Kamis, 15 Mei 2025 – 11:51 WIB
Jakarta – Di tengah kehidupan digital saat ini, istilah “healing” kian populer di kalangan anak muda Indonesia. Berasal dari bahasa Inggris yang berarti penyembuhan, kata ini kini sering kali dimaknai dalam konteks yang lebih luas. Di media sosial, terutama platform seperti TikTok dan Instagram, “healing” telah bergeser dari pemulihan emosional menjadi ajang untuk liburan, staycation, atau sekadar hangout di kafe-kafe yang Instagramable.
Berbagai konten di media sosial sering kali mengajak para pengguna untuk “healing” dengan kalimat-kalimat menarik, seperti “Lelah kerja? Healing dulu ke Bali.” atau “Masalah nggak selesai? Healing dulu ke Puncak.” Sementara itu, dalam perspektif psikologi, proses healing yang sesungguhnya memerlukan waktu, usaha, dan terkadang bantuan profesional — bukan sekadar pelarian dari rutinitas sehari-hari.
Definisi dan Makna Asli “Healing”
Dalam konteks psikologi, healing adalah proses untuk menyembuhkan diri, baik secara fisik maupun emosional. Proses ini melibatkan berbagai pendekatan, seperti terapi, meditasi, konseling, dan introspeksi diri. Healing adalah usaha yang tidak selalu terlihat dari luar, karena perbaikannya terjadi lebih kepada transformasi mental dan emosional yang berlangsung secara internal dan bertahap.
Namun, di Indonesia, istilah ini sering disalahpahami, menjadi justifikasi untuk melakukan pelesiran, belanja impulsif, atau self reward yang berlebihan. Banyak individu yang merasa “healing-nya gagal” setelah melakukan perjalanan mahal, karena masalah-masalah dalam hidupnya tetap ada dan bahkan terbawa pulang.
Dampak Budaya “Fake Healing” di Media Sosial
- Standar Kebahagiaan yang Salah
Media sosial membentuk pandangan bahwa seseorang harus berlibur untuk dianggap sedang melakukan healing. Padahal, healing tidak harus berhubungan dengan biaya yang mahal atau kemewahan. Ini sering kali menuntut individu untuk terkesan bahagia di depan publik, meski mereka sebenarnya sedang melalui masa sulit.

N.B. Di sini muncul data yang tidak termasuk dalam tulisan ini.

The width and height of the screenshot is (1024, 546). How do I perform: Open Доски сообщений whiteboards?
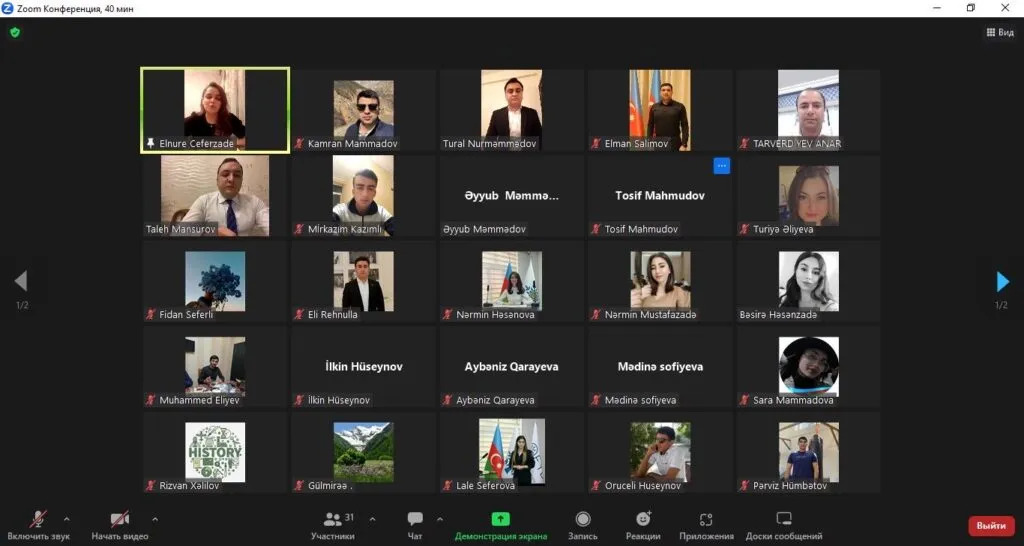click(x=784, y=526)
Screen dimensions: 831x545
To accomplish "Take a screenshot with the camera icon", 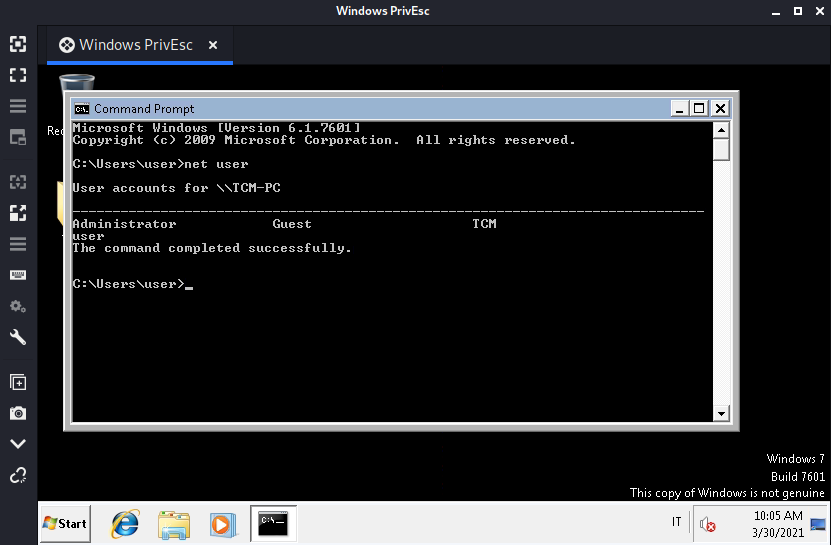I will click(17, 413).
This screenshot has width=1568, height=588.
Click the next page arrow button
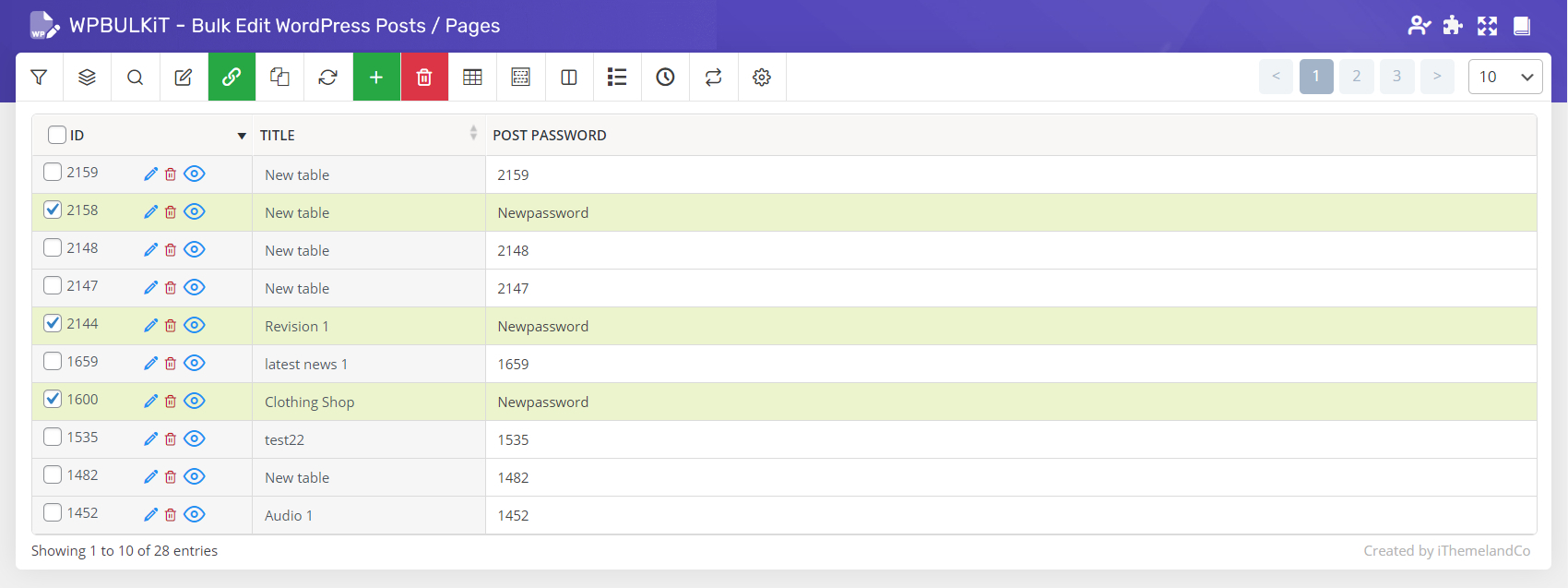click(x=1437, y=77)
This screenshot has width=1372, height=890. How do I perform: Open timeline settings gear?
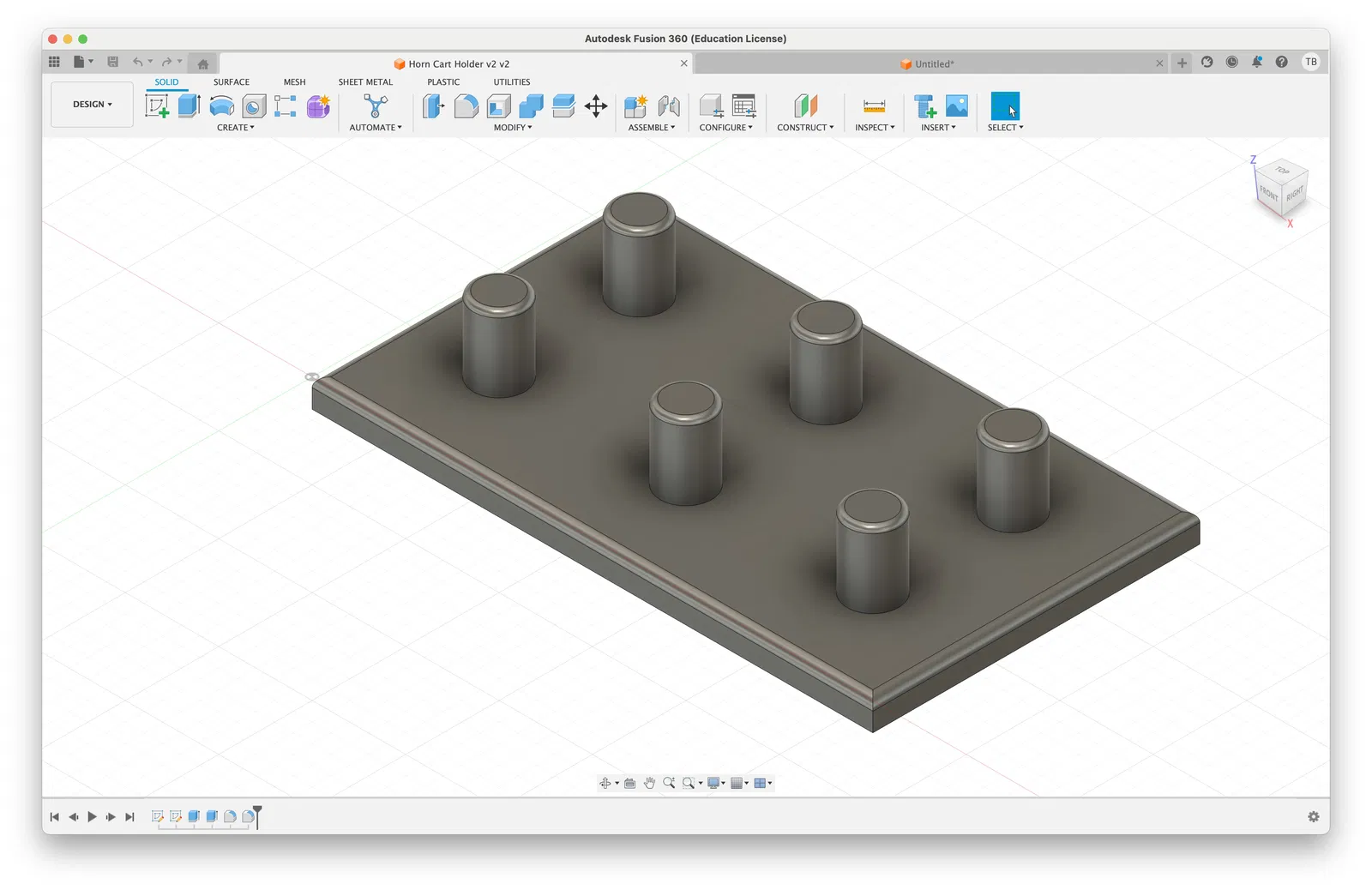[1313, 817]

- Tekanan Finansial demi “Healing”
Banyak anak muda yang terpaksa berutang demi mendapatkan pengalaman “healing” yang terlihat estetik di media sosial. Ini berpotensi menciptakan masalah baru, bukan menyelesaikan masalah lama.
- Penghindaran Introspeksi Diri
Healing sejati menuntut seseorang untuk berani menghadapi dan mengakui luka batin mereka. Dengan mengaitkan healing dengan liburan, individu justru melarikan diri dari proses yang seharusnya mereka jalani.

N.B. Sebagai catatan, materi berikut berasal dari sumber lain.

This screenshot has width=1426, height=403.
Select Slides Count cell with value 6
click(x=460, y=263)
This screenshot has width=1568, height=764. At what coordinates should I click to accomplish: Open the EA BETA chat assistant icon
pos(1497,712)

- Normalisasi Konsumtif yang Tidak Sehat
Tren “healing” banyak dimanfaatkan oleh brand-brand untuk mendorong konsumsi, mengalihkan perhatian dari refleksi diri yang penting untuk kesehatan mental.
- Menutupi Kesehatan Mental yang Butuh Perhatian
Sebagian orang memakai istilah “healing” untuk menutupi kondisi mental yang memerlukan penanganan lebih serius, seperti depresi atau kecemasan. Bukannya mencari bantuan dari profesional, mereka lebih memilih untuk bersenang-senang.
Kapan Healing Benar-Benar Dibutuhkan?
Healing diperlukan ketika seseorang merasa tidak dapat menghadapi kehidupan secara optimal karena beban emosional yang berat atau kelelahan mental. Proses healing bisa dilakukan melalui berbagai cara, di antaranya:
- Menulis jurnal harian
- Berkonsultasi dengan psikolog
- Beristirahat dari media sosial
- Meditasi atau aktivitas spiritual
- Membangun rutinitas yang sehat
- Jika liburan bermanfaat, itu hanyalah bagian dari proses — bukan inti dari healing itu sendiri.
Saatnya Kembali ke Makna Sejati Healing
Tren “healing” di media sosial memang menarik perhatian dan sering kali terlihat menyenangkan. Tetapi penting untuk diingat bahwa healing sejati tidak terletak pada tujuan fisik atau lokasi perjalanan, melainkan pada bagaimana kita berupaya menyembuhkan luka batin yang ada di dalam diri. Healing yang optimal yaitu ketika kita berani menghadapi kenyataan diri dan mencari bantuan yang tepat.